1 Introduction to R

This tutorial serves two purposes. First, I will introduce the software package R. Second, we will use R to review very basic concepts in statistics and linear algebra that will be important for the theoretical components of the class.

This script relies on two main sources:

• The past script of Prof. Dr. Dominik Liebl
  
• The online textbook Introduction to Econometrics with R

Other very good and much more exhaustive tutorials and useful reference-cards can be found at the following links:

• Reference card for R commands (always useful)
• Matlab/R reference (for those who are familiar with Matlab)
• The official Introduction to R (very detailed)
• And many more at www.r-project.org (see “Documents”)
• An R-package for learning R: www.swirl.com
• An excellent book project which covers also advanced issues such as “writing performant code” and “package development”: adv-r.had.co.nz
  
• Another excellent book: R for Data Science
• An introduction to statistical learning with R
• ChatGPT

Some other tutorials:

• Introduction to data science
• Creating dynamic graphics

Why R?

• R is free of charge from: www.r-project.org
• The celebrated IDE RStudio for R is also free of charge: www.rstudio.com
• R is equipped with one of the most flexible and powerful graphics routines available anywhere.
  For instance, check out one of the following repositories:
  • Clean Graphs
  • Publication Ready Plots
• R is a standard for statistical science.
• R has been used in other classes.

1.1 Short Glossary

Make sure that RStudio is installed on your computer before the next lecture. When you work with RStudio, it is typically split in 4 panels as illustrated in the figure below.

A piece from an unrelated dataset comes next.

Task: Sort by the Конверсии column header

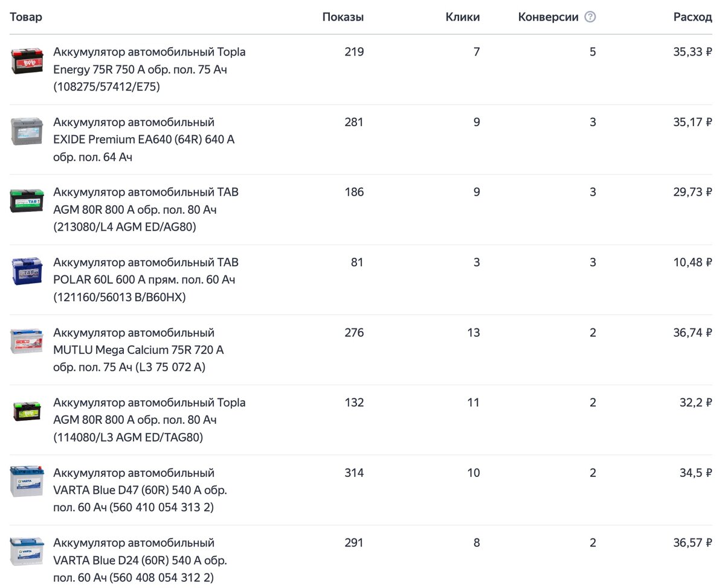Action: [549, 17]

Figure 1: Illustration of RStudio

These panels show:

1. Your script file, which is an ordinary text file with suffix “.R”. For instance, yourFavoritFileName.R. This file contains your code.
2. All objects we have defined in the environment.
3. Help files and plots.
4. The console, which allows you to type commands and display results.

Some other terms I will refer to are:

• Working directory: The file-directory you are working in. Useful commands: with getwd() you get the location of your current working directory and setwd() allows you to set a new location for it.
• Workspace: This is a hidden file (stored in the working directory), where all objects you use (e.g., data, matrices, vectors, variables, functions, etc.) are stored. Useful commands: ls() shows all elements in our current workspace and rm(list=ls()) deletes all elements in our current workspace.

1.2 First Steps

It will be helpful to use a script file such as yourFavoritFileName.R to store your R commands. You can send single lines or marked regions of your R-code to the console by pressing the keys STRG+ENTER.

To begin with baby steps, do some simple computations:

2+2 # and all the others: *,/,-,^2,^3,... 

## [1] 4

Note: Everything that is written after the #-sign is ignored by R, which is very useful to comment your code.

The second window above, starting with ##, shows the output.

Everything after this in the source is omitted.